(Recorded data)

>>>>>

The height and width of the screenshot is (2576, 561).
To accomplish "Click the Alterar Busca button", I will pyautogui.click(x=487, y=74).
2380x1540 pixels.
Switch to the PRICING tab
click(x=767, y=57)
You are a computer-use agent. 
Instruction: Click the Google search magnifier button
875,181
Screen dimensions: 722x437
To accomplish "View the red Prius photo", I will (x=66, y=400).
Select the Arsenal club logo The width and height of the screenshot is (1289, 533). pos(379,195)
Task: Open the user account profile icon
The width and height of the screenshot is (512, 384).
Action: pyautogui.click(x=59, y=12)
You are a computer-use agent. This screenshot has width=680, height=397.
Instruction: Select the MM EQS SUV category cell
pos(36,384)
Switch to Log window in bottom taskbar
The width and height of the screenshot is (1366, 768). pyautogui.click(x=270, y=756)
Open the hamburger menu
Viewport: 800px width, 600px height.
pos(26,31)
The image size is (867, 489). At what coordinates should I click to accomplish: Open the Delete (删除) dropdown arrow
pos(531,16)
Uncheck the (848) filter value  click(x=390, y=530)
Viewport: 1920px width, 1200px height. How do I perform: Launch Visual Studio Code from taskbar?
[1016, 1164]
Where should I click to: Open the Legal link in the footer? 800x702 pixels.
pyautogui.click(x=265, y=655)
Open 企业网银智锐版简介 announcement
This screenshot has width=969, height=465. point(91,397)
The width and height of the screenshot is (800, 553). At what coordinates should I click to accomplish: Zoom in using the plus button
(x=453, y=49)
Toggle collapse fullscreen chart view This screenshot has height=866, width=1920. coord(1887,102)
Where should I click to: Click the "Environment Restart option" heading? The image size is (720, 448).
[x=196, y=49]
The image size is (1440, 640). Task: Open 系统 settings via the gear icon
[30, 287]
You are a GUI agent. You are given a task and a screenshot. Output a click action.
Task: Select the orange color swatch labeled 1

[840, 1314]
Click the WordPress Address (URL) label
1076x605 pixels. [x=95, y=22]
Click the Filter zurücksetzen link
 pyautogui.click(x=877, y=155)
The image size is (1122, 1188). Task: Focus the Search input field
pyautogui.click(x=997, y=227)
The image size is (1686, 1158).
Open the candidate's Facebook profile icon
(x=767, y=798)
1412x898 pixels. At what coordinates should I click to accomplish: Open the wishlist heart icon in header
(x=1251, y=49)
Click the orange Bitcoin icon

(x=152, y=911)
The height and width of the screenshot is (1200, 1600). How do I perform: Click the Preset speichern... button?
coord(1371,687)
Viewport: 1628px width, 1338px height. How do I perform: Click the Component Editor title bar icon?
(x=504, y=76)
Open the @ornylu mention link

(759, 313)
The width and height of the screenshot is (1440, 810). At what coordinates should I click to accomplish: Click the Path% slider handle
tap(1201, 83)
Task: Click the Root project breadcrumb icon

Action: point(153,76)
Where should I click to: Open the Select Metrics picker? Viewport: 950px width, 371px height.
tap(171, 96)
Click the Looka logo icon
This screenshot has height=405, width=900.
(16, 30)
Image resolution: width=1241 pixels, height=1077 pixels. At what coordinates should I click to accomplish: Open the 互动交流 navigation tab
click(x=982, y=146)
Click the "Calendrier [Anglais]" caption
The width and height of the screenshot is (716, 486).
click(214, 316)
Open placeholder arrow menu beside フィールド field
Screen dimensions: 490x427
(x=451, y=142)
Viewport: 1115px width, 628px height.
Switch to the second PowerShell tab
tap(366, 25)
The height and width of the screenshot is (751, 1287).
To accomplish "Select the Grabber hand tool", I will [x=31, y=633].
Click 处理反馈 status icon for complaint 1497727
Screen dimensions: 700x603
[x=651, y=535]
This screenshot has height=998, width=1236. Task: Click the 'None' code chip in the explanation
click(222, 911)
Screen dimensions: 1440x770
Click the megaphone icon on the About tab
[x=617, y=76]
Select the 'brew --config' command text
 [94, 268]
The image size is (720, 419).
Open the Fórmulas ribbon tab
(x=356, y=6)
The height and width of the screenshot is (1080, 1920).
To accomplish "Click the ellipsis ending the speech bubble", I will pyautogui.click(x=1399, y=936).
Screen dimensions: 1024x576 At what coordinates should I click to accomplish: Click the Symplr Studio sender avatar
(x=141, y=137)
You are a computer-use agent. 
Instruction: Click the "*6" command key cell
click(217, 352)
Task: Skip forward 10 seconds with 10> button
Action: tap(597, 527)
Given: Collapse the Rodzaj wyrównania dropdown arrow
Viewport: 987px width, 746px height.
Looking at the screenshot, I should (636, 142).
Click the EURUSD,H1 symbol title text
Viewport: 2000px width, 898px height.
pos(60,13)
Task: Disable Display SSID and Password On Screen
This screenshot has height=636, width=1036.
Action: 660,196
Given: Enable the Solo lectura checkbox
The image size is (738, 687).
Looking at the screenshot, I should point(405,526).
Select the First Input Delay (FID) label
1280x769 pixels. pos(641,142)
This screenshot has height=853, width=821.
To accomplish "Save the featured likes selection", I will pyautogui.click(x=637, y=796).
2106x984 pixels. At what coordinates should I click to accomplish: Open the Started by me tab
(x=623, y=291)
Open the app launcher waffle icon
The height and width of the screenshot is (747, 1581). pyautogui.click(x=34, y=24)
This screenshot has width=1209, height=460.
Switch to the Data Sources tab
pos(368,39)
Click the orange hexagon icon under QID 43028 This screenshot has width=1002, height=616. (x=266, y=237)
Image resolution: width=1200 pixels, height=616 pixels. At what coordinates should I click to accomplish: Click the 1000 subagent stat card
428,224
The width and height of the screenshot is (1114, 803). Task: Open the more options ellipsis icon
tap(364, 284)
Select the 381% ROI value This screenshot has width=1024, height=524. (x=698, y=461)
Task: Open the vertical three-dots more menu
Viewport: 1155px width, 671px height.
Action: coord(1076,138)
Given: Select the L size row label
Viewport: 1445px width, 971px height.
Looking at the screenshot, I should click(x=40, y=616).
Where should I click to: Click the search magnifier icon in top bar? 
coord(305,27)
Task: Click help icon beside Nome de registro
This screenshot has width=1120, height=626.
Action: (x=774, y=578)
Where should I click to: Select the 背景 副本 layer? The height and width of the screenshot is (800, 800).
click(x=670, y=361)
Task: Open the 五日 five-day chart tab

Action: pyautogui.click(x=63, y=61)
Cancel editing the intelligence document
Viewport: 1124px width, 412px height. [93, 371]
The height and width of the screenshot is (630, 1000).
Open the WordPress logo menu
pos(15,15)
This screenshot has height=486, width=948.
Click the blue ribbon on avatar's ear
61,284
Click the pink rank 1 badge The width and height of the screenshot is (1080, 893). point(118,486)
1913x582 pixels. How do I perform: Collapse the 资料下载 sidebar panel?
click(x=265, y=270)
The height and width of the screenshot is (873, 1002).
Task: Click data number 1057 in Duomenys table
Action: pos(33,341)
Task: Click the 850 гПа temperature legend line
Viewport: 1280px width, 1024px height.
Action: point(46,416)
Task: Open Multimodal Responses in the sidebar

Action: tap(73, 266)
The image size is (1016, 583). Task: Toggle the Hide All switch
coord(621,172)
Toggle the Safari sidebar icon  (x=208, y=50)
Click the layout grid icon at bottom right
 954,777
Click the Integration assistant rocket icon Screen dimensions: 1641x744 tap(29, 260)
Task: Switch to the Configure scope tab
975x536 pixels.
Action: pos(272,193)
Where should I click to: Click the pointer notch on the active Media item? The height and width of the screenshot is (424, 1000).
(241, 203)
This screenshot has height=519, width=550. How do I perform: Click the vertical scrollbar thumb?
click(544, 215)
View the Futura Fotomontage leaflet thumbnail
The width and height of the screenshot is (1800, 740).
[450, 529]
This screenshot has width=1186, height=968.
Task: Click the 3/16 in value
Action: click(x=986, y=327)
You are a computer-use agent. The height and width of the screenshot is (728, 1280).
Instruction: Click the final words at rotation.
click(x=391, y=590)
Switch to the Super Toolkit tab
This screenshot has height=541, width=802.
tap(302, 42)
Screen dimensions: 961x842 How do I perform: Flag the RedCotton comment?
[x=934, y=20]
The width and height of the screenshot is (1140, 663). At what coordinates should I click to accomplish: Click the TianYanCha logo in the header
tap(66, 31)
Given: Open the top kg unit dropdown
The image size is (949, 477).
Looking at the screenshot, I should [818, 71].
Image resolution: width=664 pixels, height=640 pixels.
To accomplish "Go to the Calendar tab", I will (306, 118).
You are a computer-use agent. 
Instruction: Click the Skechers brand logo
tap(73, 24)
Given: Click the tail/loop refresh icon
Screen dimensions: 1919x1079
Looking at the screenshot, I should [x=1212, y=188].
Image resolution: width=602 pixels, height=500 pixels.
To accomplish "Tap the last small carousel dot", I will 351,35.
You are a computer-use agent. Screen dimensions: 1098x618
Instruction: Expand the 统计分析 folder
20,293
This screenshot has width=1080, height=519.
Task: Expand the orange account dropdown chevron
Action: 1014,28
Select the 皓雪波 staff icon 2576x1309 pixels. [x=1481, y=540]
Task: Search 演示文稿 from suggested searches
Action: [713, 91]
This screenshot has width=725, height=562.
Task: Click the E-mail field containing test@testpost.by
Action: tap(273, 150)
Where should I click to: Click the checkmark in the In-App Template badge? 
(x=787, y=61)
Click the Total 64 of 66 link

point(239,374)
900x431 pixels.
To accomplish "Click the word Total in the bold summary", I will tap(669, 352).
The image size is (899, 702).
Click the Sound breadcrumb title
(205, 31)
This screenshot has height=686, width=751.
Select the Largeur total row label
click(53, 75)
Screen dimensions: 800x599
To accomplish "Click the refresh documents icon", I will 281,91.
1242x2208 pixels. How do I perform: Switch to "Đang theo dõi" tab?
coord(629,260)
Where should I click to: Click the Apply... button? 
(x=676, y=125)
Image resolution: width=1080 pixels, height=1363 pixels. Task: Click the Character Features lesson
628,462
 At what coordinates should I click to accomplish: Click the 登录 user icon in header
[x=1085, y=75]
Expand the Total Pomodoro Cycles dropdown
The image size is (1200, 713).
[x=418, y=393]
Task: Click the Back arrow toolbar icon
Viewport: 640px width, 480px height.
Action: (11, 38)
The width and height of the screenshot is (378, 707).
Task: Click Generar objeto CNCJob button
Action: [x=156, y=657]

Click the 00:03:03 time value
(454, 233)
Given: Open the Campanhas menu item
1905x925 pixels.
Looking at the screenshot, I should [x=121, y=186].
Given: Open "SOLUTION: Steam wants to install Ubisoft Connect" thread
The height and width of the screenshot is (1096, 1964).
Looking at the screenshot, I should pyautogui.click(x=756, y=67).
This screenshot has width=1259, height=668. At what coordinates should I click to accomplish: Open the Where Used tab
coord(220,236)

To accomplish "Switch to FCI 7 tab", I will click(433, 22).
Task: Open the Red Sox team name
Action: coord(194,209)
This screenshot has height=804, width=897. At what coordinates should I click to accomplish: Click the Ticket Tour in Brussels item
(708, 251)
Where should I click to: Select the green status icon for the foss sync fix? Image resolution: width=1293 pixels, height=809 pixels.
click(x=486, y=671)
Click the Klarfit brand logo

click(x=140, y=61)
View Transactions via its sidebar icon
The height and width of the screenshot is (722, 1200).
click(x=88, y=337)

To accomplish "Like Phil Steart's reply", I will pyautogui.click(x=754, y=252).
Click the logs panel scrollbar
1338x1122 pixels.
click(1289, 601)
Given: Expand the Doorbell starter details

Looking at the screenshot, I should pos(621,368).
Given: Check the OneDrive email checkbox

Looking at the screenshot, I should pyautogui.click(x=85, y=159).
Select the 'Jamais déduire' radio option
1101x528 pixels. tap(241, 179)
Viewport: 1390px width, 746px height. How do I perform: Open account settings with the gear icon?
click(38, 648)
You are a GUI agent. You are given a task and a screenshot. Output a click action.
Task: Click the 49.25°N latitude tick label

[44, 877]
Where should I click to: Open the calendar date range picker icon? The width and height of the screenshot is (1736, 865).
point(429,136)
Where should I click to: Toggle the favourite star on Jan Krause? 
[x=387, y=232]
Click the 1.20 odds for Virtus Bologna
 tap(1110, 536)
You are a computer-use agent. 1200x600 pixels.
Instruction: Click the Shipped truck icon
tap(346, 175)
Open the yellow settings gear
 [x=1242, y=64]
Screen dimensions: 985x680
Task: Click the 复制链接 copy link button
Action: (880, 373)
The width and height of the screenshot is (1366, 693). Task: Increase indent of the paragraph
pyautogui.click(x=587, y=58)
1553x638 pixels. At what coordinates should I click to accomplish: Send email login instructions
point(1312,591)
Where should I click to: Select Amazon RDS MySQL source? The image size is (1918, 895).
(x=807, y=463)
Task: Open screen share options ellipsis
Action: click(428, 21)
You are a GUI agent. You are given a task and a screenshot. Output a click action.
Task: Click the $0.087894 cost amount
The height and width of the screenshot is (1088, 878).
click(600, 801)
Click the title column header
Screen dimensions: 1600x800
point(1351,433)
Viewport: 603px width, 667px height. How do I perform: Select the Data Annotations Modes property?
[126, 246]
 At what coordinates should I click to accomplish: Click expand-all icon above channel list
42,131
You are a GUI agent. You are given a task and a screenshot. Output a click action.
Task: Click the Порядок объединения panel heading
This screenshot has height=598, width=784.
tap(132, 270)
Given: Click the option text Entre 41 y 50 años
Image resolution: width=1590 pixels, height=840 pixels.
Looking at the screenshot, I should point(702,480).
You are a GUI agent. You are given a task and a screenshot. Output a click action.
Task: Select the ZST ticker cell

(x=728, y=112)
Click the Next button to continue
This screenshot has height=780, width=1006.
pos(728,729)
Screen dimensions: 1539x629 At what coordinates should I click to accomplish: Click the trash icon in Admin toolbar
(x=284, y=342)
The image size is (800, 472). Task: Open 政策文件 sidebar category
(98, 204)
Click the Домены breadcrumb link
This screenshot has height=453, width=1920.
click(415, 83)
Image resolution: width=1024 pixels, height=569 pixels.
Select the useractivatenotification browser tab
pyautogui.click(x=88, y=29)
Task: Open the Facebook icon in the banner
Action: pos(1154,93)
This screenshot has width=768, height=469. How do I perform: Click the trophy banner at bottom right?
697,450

<<<<<

YOUR TASK: Nothing but a number is expected: the count of lines in the data that include the word "beside".

RESPONSE TO THIS TASK: 2